Enterprise command reference.

Command Snapshot

Field Value
Category DDL and Administration
Mutates Data No
Scope Statement
Privilege Model Requires DDL/administrative privilege according to target object scope.

Purpose

Executes the SHOW COLUMNS SQL command with MonkDB distributed runtime semantics.

Syntax

SHOW COLUMNS { FROM | IN } table_name [ { FROM | IN } table_schema ] [ LIKE 'pattern' | WHERE expression ]

Operational Notes

  • Use schema-qualified identifiers in automation and automation pipelines.
  • Validate behavior in staging for cluster-impacting or governance-impacting changes.
  • Confirm runtime effects through system tables and metrics before and after execution.

When to Use

  • Use during planned schema and runtime administration changes.
  • Use in automation pipelines with environment-specific validation and rollback strategy.

When Not to Use

  • Avoid during incident windows unless the command is part of approved mitigation.
  • Avoid schema changes in peak traffic windows without staged rollout.

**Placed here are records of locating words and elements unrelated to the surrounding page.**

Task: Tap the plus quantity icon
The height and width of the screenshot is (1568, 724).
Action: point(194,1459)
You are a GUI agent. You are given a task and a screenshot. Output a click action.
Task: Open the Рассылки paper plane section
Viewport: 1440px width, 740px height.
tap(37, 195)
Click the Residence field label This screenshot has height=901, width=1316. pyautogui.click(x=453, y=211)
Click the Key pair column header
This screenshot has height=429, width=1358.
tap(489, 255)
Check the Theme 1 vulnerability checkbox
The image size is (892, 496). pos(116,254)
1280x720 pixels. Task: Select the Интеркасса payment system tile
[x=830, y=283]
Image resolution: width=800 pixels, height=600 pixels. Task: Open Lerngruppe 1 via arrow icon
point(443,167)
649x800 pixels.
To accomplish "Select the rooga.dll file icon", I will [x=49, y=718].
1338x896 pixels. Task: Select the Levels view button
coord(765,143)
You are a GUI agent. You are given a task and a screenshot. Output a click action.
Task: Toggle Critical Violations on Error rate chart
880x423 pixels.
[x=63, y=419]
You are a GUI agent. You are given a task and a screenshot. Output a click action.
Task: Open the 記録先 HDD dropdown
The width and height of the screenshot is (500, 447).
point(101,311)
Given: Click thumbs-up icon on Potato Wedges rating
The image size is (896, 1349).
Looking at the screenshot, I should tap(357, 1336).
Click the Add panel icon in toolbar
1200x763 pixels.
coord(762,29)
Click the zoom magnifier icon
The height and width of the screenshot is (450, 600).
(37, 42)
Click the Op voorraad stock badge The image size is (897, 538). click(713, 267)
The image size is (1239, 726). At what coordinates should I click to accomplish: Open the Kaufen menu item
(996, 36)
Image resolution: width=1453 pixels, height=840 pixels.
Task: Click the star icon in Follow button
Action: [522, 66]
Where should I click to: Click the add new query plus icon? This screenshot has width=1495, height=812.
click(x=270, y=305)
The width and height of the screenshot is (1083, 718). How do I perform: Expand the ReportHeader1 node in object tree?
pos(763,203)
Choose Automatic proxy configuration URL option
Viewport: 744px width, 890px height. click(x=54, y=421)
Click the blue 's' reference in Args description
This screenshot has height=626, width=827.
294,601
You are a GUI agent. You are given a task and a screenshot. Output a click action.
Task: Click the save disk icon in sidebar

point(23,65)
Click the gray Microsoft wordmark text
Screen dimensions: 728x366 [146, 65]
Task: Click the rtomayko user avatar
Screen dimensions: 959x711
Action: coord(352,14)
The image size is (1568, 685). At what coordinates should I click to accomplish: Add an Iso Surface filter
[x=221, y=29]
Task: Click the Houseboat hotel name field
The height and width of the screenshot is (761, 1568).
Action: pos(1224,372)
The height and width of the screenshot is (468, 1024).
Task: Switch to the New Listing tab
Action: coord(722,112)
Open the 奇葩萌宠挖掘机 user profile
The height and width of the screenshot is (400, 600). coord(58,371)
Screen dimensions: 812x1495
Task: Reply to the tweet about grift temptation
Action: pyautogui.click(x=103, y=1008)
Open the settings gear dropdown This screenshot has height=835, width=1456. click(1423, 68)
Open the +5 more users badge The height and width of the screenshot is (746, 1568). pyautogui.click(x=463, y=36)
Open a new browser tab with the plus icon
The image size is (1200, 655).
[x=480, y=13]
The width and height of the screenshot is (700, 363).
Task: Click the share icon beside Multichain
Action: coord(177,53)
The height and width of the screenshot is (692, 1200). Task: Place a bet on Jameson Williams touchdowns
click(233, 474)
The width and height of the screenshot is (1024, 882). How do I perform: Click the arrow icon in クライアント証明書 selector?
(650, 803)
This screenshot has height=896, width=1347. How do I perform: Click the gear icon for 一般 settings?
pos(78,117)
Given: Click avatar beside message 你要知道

Common Errors and Troubleshooting

Symptom Likely Cause Action
Permission denied / unauthorized Missing privilege on object or cluster scope Re-run with required grants or elevated admin role.
Analysis/parse error Syntax variant or object shape mismatch Compare with canonical syntax and object definition.
Runtime failure under load Resource limits, breaker pressure, or node state transitions Check sys.jobs, sys.operations, sys.checks, and retry after mitigation.

Cross-References

Detailed Reference

The SHOW COLUMNS command is commonly used across SQL-based databases, including MonkDB, MySQL, and others, to retrieve metadata about the columns of a specified table. Below is a detailed breakdown of its usage, syntax, parameters, and clauses.

SQL Statement

SHOW COLUMNS { FROM | IN } table_name [ { FROM | IN } table_schema ] [ LIKE 'pattern' | WHERE expression ]

Description

The SHOW COLUMNS command fetches metadata about the columns of a specified table. It provides information such as:

  • Column names
  • Data types
  • Nullability
  • Keys (e.g., primary or foreign keys)
  • Default values
  • Additional attributes (e.g., auto-increment)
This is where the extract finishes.